My sails.js app is running under PM2, and I'd like PM2 to be able to restart the app, which it does in the case of a crash. The thing is, when sails fails to load a hook, for instance, if a DB is not available at startup, then the graceful sails.lower() is called internally by sails, but the actual node process does not exit (no process.exit() is called after the lowering) by the core sails code. This has the result of PM2 not knowing that sails has shutdown, and therefore not starting it back up again.

This all happens in the initial bootstrapping of the app, and is before any of my code is called, so I have no control over it.

Does anybody have any suggestions of how I may solve this?

I'm thinking I could write a custom core hook that could hook into the sail.on('lowered', fn) and call a process.exit() on receiving that event. Ideas?

Many thanks.


Solution

  • Sails doesn't call process.exit when it lowers because the Sails app might have been started programmatically (via sails.lift() or sails.lower()), and exiting the process in this way would quit the script that called Sails as well.

    The fact is that Node scripts are supposed to exit automatically when there's nothing left in the event loop. You can verify this yourself by creating a new Sails app with sails new, and creating a test script in that directory like:

    /* testscript.js */
    var Sails = require('sails');
    Sails.load({hooks: {grunt: false, views: false}}, function(err) {
        console.log('lifted sails!');
        Sails.lower(function(err) {
           console.log('lowered sails!');
        });
    });
    

    Do node testscript.js on the command line and you'll see the two logs, and then the command prompt again.

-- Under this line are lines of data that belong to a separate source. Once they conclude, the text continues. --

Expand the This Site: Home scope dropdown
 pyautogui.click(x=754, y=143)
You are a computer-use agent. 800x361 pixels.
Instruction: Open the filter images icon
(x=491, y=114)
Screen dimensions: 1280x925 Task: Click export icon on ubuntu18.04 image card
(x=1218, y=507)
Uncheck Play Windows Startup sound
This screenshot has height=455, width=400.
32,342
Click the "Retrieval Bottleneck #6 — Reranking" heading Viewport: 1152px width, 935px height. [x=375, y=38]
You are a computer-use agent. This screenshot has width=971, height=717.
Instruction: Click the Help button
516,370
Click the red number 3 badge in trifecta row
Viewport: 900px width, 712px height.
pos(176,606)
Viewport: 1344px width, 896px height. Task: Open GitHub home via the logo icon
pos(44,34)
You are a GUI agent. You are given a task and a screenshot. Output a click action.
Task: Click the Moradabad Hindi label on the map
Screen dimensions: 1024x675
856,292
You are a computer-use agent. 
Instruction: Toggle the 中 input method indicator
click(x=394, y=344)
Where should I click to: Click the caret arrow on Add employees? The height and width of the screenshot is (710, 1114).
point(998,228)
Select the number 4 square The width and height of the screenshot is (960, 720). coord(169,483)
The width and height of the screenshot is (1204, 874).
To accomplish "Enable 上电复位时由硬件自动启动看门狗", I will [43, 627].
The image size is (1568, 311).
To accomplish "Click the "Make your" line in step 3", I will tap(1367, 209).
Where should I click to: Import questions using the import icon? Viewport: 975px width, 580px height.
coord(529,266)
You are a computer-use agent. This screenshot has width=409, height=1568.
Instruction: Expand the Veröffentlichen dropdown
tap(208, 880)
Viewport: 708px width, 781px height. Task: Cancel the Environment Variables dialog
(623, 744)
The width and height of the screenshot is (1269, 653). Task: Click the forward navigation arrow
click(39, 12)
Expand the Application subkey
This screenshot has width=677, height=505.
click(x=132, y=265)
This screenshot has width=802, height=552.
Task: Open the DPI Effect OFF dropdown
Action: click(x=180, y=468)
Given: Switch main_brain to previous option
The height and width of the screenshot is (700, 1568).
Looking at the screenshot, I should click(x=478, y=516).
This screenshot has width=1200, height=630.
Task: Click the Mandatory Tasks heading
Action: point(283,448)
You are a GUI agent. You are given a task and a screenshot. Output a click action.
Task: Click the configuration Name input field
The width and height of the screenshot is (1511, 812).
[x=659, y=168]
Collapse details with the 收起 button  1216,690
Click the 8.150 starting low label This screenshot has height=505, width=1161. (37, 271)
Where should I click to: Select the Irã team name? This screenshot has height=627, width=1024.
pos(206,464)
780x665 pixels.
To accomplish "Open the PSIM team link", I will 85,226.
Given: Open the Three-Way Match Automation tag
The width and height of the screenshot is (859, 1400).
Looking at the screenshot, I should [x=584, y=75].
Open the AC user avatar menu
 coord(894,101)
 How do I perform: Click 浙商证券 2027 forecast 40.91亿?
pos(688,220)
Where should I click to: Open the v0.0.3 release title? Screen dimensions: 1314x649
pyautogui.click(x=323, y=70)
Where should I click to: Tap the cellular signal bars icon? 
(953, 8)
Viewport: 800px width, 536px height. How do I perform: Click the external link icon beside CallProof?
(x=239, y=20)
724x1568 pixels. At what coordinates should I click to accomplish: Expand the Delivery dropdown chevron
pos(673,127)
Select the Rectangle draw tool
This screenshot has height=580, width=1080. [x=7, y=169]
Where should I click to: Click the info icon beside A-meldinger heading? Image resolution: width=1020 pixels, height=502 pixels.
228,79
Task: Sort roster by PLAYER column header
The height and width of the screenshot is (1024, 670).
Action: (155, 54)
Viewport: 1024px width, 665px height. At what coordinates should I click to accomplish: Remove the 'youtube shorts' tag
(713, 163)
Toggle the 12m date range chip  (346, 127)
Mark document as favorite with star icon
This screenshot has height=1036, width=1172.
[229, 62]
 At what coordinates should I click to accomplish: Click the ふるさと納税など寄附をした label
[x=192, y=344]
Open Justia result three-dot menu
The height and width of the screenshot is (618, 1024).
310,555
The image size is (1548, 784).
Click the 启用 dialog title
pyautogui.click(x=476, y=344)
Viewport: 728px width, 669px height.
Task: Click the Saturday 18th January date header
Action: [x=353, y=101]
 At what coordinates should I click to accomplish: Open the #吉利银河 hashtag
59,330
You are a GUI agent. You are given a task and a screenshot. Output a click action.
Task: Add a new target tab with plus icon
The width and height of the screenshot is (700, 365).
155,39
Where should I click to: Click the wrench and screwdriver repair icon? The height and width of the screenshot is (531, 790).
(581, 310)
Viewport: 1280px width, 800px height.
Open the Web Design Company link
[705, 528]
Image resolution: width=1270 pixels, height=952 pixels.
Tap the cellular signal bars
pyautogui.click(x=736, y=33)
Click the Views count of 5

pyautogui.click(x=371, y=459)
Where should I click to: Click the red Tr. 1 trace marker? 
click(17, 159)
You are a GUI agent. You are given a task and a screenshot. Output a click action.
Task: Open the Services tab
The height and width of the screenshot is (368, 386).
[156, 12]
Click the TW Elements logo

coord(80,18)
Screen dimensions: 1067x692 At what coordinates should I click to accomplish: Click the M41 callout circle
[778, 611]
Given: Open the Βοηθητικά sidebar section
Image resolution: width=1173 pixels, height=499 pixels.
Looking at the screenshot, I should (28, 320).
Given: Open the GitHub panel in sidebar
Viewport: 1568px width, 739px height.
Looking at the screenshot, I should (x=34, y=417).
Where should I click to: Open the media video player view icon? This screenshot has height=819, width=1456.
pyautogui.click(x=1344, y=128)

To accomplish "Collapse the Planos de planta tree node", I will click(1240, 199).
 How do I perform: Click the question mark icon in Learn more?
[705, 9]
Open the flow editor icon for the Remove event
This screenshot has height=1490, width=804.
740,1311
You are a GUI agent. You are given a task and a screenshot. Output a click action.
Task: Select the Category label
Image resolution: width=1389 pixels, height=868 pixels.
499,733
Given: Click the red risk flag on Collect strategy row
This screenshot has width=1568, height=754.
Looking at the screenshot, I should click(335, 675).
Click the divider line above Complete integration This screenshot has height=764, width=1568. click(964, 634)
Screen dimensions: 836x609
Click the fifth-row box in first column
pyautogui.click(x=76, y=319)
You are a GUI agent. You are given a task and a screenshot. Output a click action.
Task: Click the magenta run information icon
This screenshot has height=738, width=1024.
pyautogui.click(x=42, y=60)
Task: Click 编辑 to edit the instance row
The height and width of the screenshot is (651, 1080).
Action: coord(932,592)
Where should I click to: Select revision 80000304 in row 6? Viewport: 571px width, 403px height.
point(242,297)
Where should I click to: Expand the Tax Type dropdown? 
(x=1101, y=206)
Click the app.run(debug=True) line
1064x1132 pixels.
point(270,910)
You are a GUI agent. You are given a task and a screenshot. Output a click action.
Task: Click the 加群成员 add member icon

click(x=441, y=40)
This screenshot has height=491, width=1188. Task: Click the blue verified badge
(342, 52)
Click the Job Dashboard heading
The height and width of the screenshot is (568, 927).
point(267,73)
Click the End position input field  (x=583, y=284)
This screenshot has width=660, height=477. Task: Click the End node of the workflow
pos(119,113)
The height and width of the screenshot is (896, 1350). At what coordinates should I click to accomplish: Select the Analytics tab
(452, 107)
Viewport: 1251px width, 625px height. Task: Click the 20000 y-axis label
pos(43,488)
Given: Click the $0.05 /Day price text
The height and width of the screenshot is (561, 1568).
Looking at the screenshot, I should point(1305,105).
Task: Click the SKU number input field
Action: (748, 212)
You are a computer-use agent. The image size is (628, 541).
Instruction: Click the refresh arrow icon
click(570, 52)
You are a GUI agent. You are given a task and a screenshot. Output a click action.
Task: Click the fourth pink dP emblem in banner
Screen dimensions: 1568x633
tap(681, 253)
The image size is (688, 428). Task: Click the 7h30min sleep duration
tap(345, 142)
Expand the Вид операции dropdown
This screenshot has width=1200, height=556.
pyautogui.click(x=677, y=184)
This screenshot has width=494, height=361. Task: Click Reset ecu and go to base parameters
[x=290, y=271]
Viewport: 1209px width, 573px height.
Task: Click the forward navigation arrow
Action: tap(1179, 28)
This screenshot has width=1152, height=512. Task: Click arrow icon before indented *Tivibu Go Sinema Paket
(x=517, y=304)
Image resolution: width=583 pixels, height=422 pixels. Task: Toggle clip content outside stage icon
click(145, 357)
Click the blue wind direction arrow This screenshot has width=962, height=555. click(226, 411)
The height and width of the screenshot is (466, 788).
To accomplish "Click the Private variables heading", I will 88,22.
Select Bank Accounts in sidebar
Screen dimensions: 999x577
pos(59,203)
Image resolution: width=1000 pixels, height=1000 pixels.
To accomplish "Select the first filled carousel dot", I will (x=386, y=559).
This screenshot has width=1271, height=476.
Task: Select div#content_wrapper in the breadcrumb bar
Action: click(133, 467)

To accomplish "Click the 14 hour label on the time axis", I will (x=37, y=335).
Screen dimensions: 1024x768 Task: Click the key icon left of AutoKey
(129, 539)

    All this is to demonstrate that if your app is not lowering, it's because something is keeping it from doing so. The most likely thing would be the database adapter. Some adapters (like Postgres) keep TCP connections alive for awhile. If you wait 30 seconds or so you'll likely see the process exit automatically. If 30 seconds is too long to wait, and if you're not calling Sails programmatically, you can certainly call process.exit yourself. You can wait for the lower event, and then give Sails a bit of time to clean up first:

    sails.on('lower', function() { 
       // Give Sails five seconds to shut down before pulling the plug.
       setTimeout(
          function() { process.exit(1); },
          5000
       );
    });
    

    Put that in your config/bootstrap.js and you should be good to go.

    If you want to find out what's actually hanging your process and preventing it from exiting right now, try the excellent why-is-node-running module.

    Note: at the time of this posting, the lower event is incorrectly documented on Sailsjs.com as lowered. This will be fixed ASAP.